=== Begin Enclosure ===
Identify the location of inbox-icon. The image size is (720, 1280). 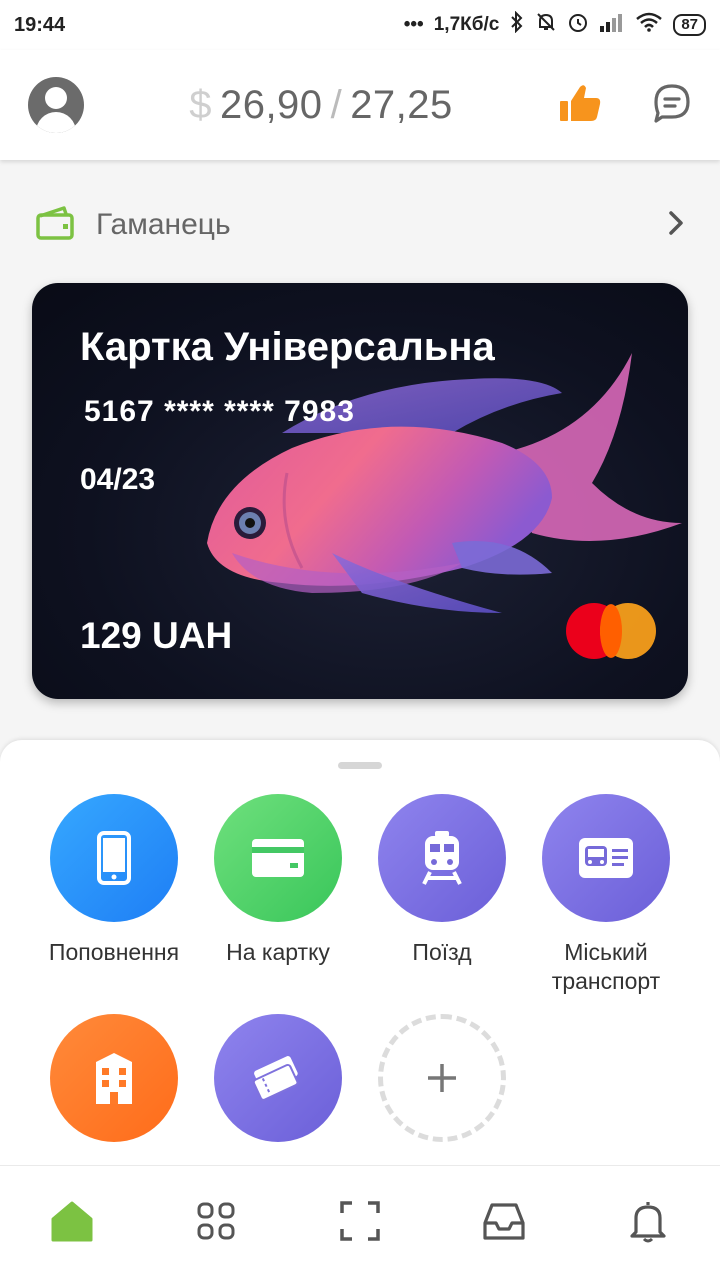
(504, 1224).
=== End Enclosure ===
=== Begin Enclosure ===
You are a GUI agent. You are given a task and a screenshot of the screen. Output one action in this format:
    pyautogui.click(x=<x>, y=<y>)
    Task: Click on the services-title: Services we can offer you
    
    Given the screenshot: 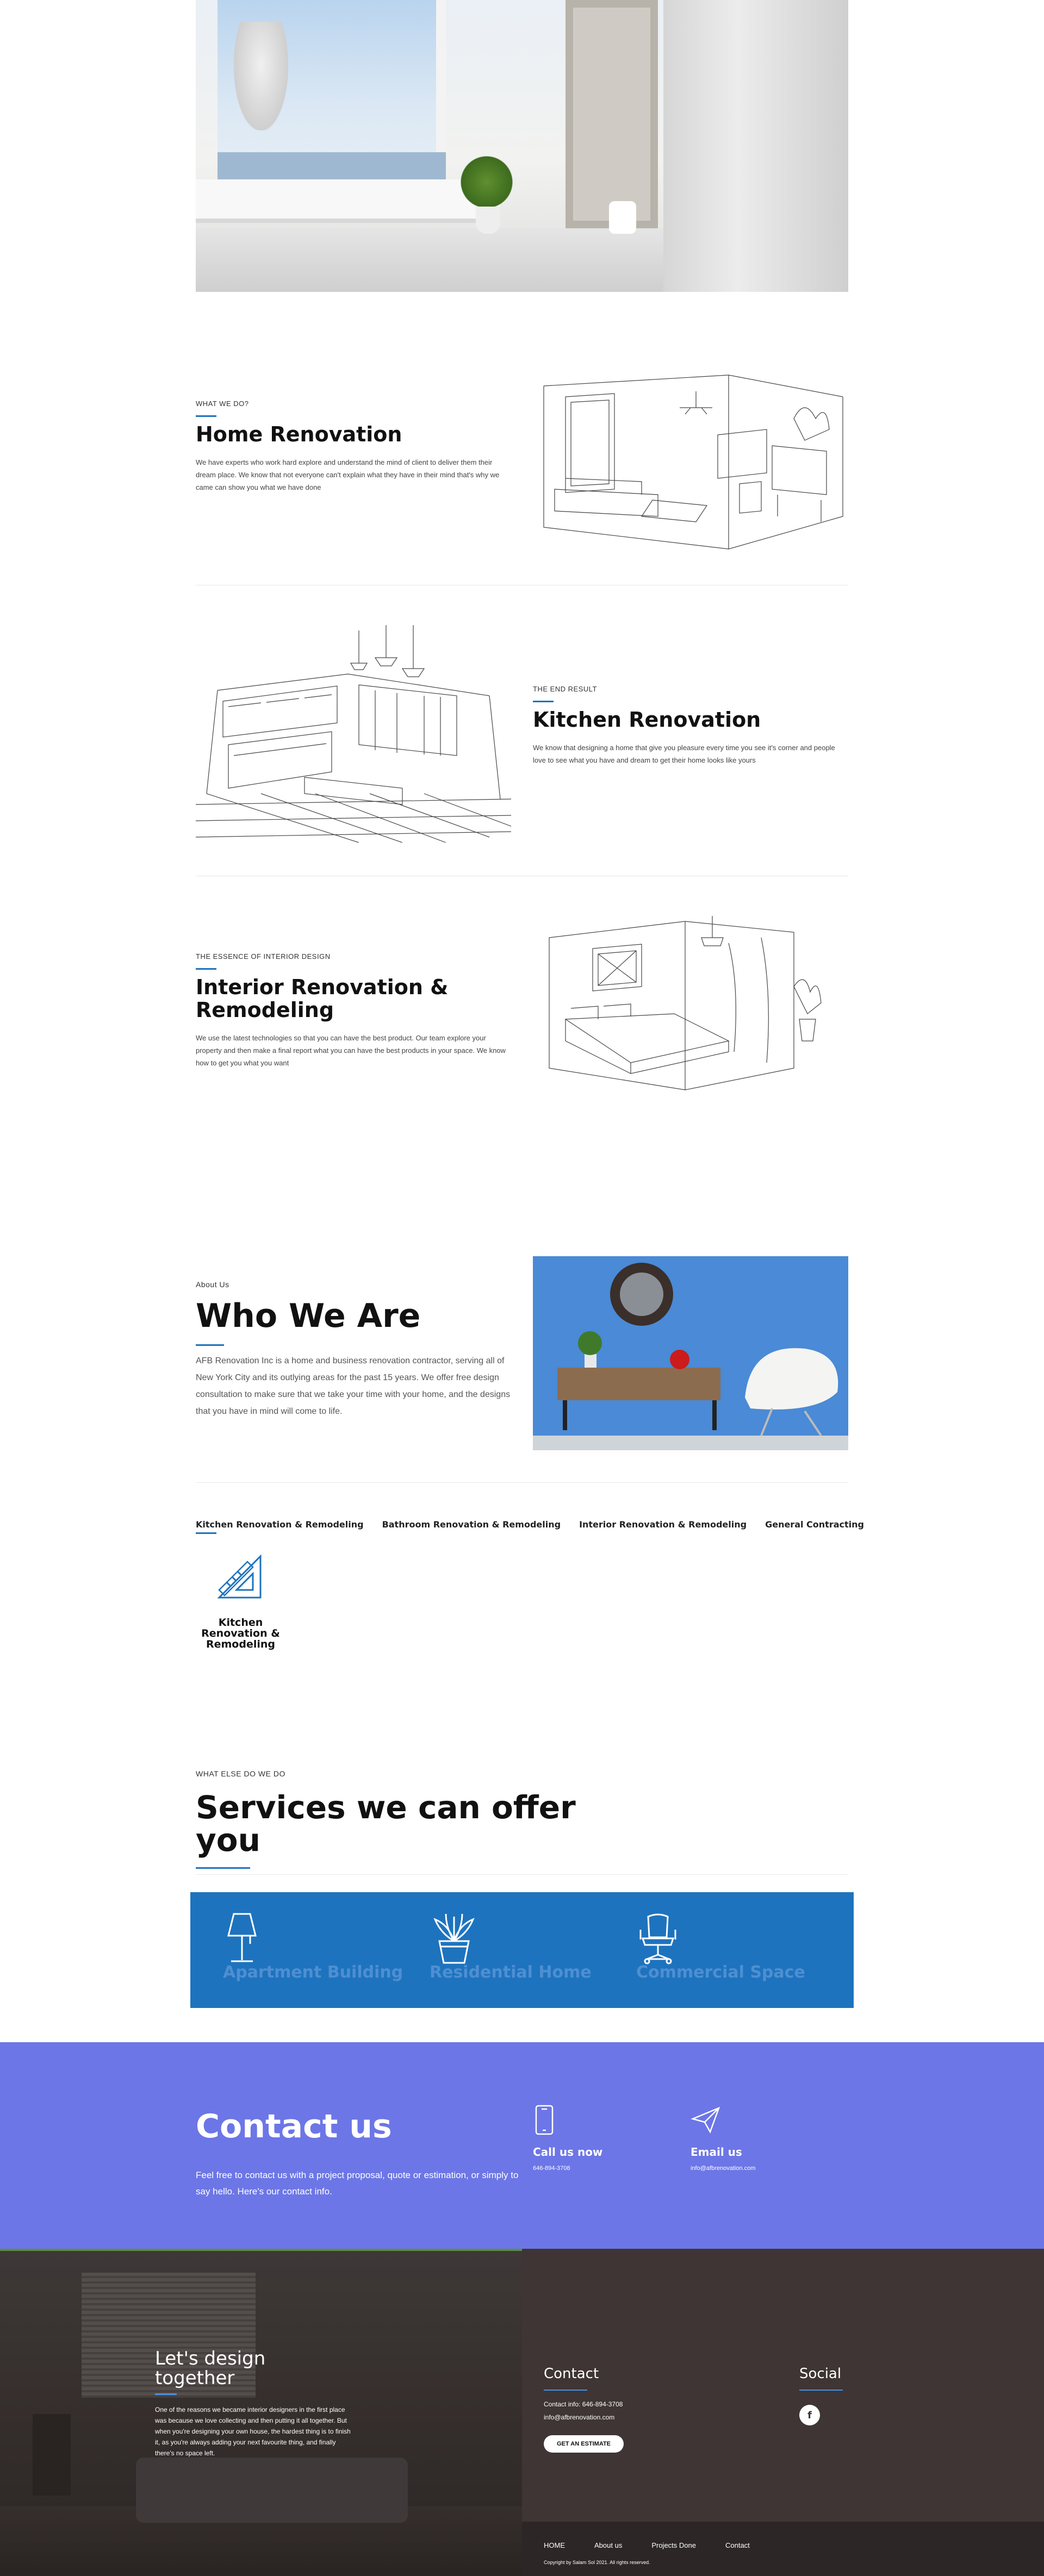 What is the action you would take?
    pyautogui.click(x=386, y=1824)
=== End Enclosure ===
Task item:
Could you set down the material word for word, starting at the line that contains "Identify the location" and ending at the line that contains "(504, 1224).", with both of those lines included? Leave the pictures out.

Exercise output:
Identify the location of inbox-icon. The image size is (720, 1280). 
(504, 1224).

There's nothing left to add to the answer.